Entries showing where items appear:
------------------------------------------------------------

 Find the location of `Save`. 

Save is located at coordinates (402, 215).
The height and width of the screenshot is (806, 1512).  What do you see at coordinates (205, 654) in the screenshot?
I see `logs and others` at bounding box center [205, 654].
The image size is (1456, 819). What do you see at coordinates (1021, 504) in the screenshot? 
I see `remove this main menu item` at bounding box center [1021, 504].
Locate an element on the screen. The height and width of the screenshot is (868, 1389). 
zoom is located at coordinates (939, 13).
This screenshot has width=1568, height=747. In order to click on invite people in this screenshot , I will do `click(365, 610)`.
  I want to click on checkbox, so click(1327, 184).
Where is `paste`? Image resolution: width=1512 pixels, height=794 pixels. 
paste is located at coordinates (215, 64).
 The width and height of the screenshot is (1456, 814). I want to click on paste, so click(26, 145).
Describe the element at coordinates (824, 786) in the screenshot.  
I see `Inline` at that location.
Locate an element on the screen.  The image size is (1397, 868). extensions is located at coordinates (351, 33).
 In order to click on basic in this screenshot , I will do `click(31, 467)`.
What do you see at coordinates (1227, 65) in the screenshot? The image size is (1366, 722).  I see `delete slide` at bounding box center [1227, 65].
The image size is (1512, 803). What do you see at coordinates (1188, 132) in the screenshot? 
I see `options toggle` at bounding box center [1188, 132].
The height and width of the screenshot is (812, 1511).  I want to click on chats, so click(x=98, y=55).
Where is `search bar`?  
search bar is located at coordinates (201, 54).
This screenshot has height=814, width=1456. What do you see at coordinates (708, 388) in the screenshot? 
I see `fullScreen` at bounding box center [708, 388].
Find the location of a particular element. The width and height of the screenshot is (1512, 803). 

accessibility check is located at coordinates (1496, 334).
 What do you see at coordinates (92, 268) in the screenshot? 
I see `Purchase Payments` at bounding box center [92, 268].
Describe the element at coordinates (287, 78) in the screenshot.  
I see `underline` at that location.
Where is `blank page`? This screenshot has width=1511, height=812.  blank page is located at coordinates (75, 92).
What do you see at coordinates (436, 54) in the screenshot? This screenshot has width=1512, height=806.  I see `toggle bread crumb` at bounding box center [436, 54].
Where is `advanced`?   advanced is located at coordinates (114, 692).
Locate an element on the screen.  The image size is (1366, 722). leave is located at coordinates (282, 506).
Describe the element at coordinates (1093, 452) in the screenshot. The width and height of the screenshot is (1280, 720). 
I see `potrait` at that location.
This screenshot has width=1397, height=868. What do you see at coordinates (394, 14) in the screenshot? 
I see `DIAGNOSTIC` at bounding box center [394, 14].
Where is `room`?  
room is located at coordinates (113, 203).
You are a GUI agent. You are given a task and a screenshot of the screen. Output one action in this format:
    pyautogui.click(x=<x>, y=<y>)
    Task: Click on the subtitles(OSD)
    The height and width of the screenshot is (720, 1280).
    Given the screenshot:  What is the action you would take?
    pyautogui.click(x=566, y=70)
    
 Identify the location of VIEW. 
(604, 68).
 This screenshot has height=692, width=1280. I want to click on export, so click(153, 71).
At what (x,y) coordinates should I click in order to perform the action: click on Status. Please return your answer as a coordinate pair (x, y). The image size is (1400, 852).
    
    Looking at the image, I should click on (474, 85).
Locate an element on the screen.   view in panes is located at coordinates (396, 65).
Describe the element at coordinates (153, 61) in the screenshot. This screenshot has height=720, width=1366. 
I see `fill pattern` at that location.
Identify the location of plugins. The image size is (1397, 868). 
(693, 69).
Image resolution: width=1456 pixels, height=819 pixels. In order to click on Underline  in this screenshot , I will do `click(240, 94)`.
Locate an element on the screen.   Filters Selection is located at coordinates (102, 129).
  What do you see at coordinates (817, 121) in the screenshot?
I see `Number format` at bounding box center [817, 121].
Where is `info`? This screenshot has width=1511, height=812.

------------------------------------------------------------

**DIRECTIONS FOR THIS TASK:** Pull out every one of the lines above and reproduce them word for word, changing nothing.

**EXERCISE ANSWER:**
 Find the location of `Save`. 

Save is located at coordinates (402, 215).
The height and width of the screenshot is (806, 1512).  What do you see at coordinates (205, 654) in the screenshot?
I see `logs and others` at bounding box center [205, 654].
The image size is (1456, 819). What do you see at coordinates (1021, 504) in the screenshot? 
I see `remove this main menu item` at bounding box center [1021, 504].
Locate an element on the screen. The height and width of the screenshot is (868, 1389). 
zoom is located at coordinates (939, 13).
This screenshot has width=1568, height=747. In order to click on invite people in this screenshot , I will do `click(365, 610)`.
  I want to click on checkbox, so click(1327, 184).
Where is `paste`? Image resolution: width=1512 pixels, height=794 pixels. 
paste is located at coordinates (215, 64).
 The width and height of the screenshot is (1456, 814). I want to click on paste, so click(26, 145).
Describe the element at coordinates (824, 786) in the screenshot.  
I see `Inline` at that location.
Locate an element on the screen.  The image size is (1397, 868). extensions is located at coordinates (351, 33).
 In order to click on basic in this screenshot , I will do `click(31, 467)`.
What do you see at coordinates (1227, 65) in the screenshot? The image size is (1366, 722).  I see `delete slide` at bounding box center [1227, 65].
The image size is (1512, 803). What do you see at coordinates (1188, 132) in the screenshot? 
I see `options toggle` at bounding box center [1188, 132].
The height and width of the screenshot is (812, 1511).  I want to click on chats, so click(x=98, y=55).
Where is `search bar`?  
search bar is located at coordinates (201, 54).
This screenshot has height=814, width=1456. What do you see at coordinates (708, 388) in the screenshot? 
I see `fullScreen` at bounding box center [708, 388].
Find the location of a particular element. The width and height of the screenshot is (1512, 803). 

accessibility check is located at coordinates (1496, 334).
 What do you see at coordinates (92, 268) in the screenshot? 
I see `Purchase Payments` at bounding box center [92, 268].
Describe the element at coordinates (287, 78) in the screenshot.  
I see `underline` at that location.
Where is `blank page`? This screenshot has width=1511, height=812.  blank page is located at coordinates (75, 92).
What do you see at coordinates (436, 54) in the screenshot? This screenshot has width=1512, height=806.  I see `toggle bread crumb` at bounding box center [436, 54].
Where is `advanced`?   advanced is located at coordinates (114, 692).
Locate an element on the screen.  The image size is (1366, 722). leave is located at coordinates (282, 506).
Describe the element at coordinates (1093, 452) in the screenshot. The width and height of the screenshot is (1280, 720). 
I see `potrait` at that location.
This screenshot has width=1397, height=868. What do you see at coordinates (394, 14) in the screenshot? 
I see `DIAGNOSTIC` at bounding box center [394, 14].
Where is `room`?  
room is located at coordinates (113, 203).
You are a GUI agent. You are given a task and a screenshot of the screen. Output one action in this format:
    pyautogui.click(x=<x>, y=<y>)
    Task: Click on the subtitles(OSD)
    The height and width of the screenshot is (720, 1280).
    Given the screenshot:  What is the action you would take?
    pyautogui.click(x=566, y=70)
    
 Identify the location of VIEW. 
(604, 68).
 This screenshot has height=692, width=1280. I want to click on export, so click(153, 71).
At what (x,y) coordinates should I click in order to perform the action: click on Status. Please return your answer as a coordinate pair (x, y). The image size is (1400, 852).
    
    Looking at the image, I should click on (474, 85).
Locate an element on the screen.   view in panes is located at coordinates (396, 65).
Describe the element at coordinates (153, 61) in the screenshot. This screenshot has height=720, width=1366. 
I see `fill pattern` at that location.
Identify the location of plugins. The image size is (1397, 868). 
(693, 69).
Image resolution: width=1456 pixels, height=819 pixels. In order to click on Underline  in this screenshot , I will do `click(240, 94)`.
Locate an element on the screen.   Filters Selection is located at coordinates (102, 129).
  What do you see at coordinates (817, 121) in the screenshot?
I see `Number format` at bounding box center [817, 121].
Where is `info`? This screenshot has width=1511, height=812.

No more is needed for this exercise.